Strawberry Shortcake: Berry Merry Christmas (2003)


I'm a little confused how this exists. I knew that someone did a rather silly-looking reboot for Strawberry Shortcake in the early 2000s, around the same time a bunch of 80's franchises for girls got ill-fated re-imaginings. But we bought this used, and it's a VHS. 

A VHS! In 2003. Wow.

It's a good thing we bought this 50-cent used VHS tape, though, because if we hadn't, I would be unable to report to you that the tape itself is berry-scented. Just like the dolls.

Onto the actual content: surprising no one, this is pretty bad. Not “Oh God, my eyes!” bad, but just without any production values to speak of. I mean, I guess the animation isn't terrible. However, what they chose to animate is incredibly boring.

There is basically no plot to speak of, and so the characters just meander around an impressively dull world for 45 minutes. It is in fact like watching a particularly unimaginative six-year old try to plan a party. Picking out presents is a nearly insurmountable task, requiring one to sing terrible songs about it.

That's the plot, incidentally. Strawberry Shortcake has to buy her friends Christmas presents, but she sucks at doing this, and eventually goes on a little trip to the place where the stores are, and picks out gifts. Santa helps, because Strawberry's kind of hopeless. The End. Exciting, huh?

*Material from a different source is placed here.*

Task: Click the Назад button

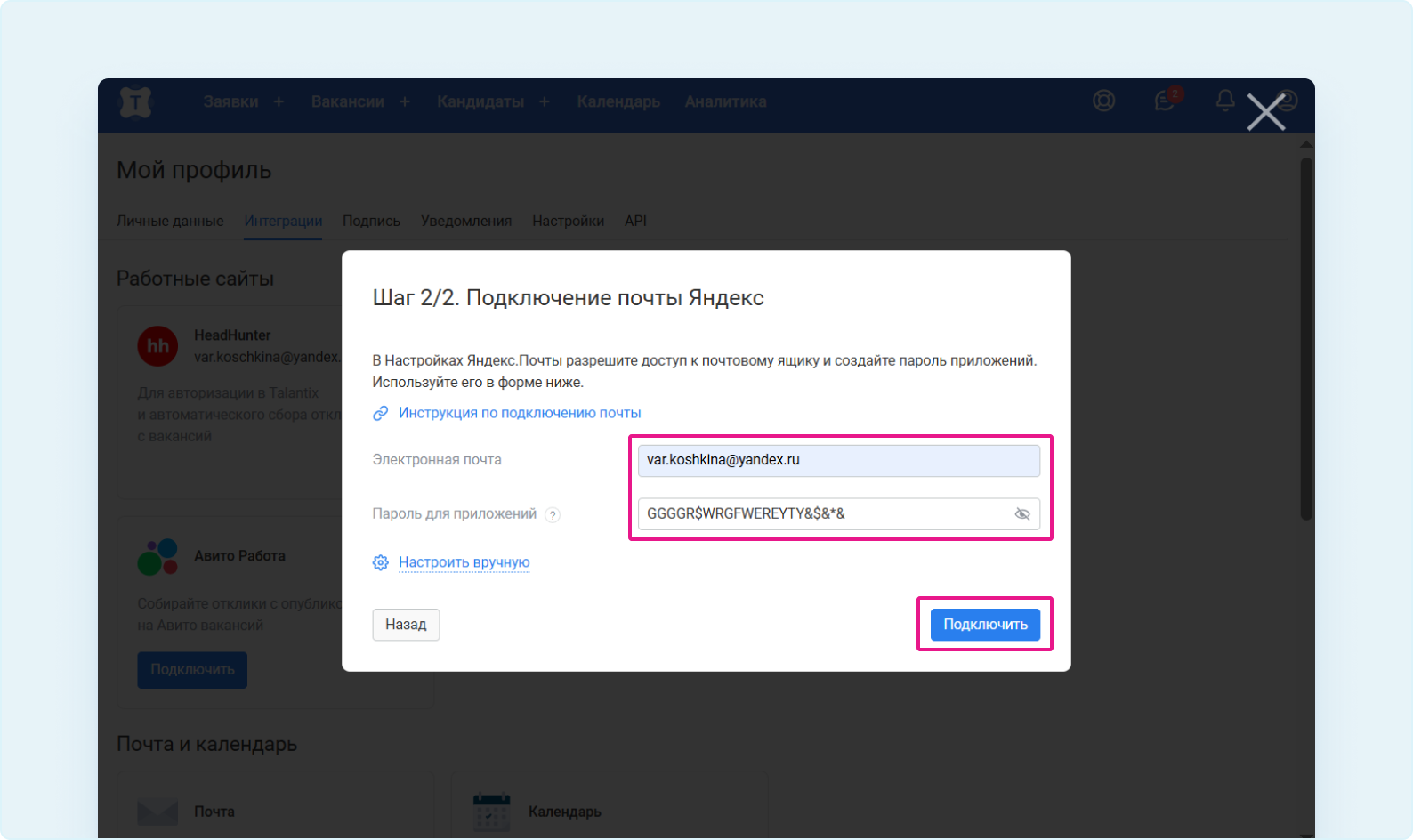Action: click(406, 625)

The songs are terrible: poorly written, shoved in at weird times, full of forced rhyme schemes and un-catchy tunes. It doesn't help that the voice actors don't seem to be able to sing and do their character voices at the same time, so it isn't like they're actually singing so much as shifting the pace of their speaking. The voice acting in general is odd. The vocal intonation never changes, it's consistently just high and lilting, no matter whether the character is happy or angry or sad. The transitions are also really strange. Odd CG ornaments appear and disappear, apropos of nothing, sometimes when no transition is necessary.

The moral of this story seems to be: it's nice to give presents. Also, think about what your friends are like in order to pick out good presents. You can use questions like: is your friend a pony? If not, did your friend conveniently mention that she didn't have any more plums? Maybe in that case if you think really, really hard you can think of something to get her. If all else fails, you know, you can always fall back on the classic little-kid present: make something useless. Like, say, snowballs.

Along the way we also learn that maybe a machine that's making too many candy canes shouldn't be set on high.

And that strawberries make good currency. In winter.

Although, really the lesson should have been that maybe Strawberry should have started shopping before her friends came over. Yeah, literally her friends all just wait at her house while she shops.

Erin said this was “somehow hypnotically fascinating in its utter vapidness,” and I'll have to agree. It wasn't a good piece, not at all, but it was amazing as an example of how low you can set the bar for children's programming and people will still buy it.

Needless to say, this is not recommended.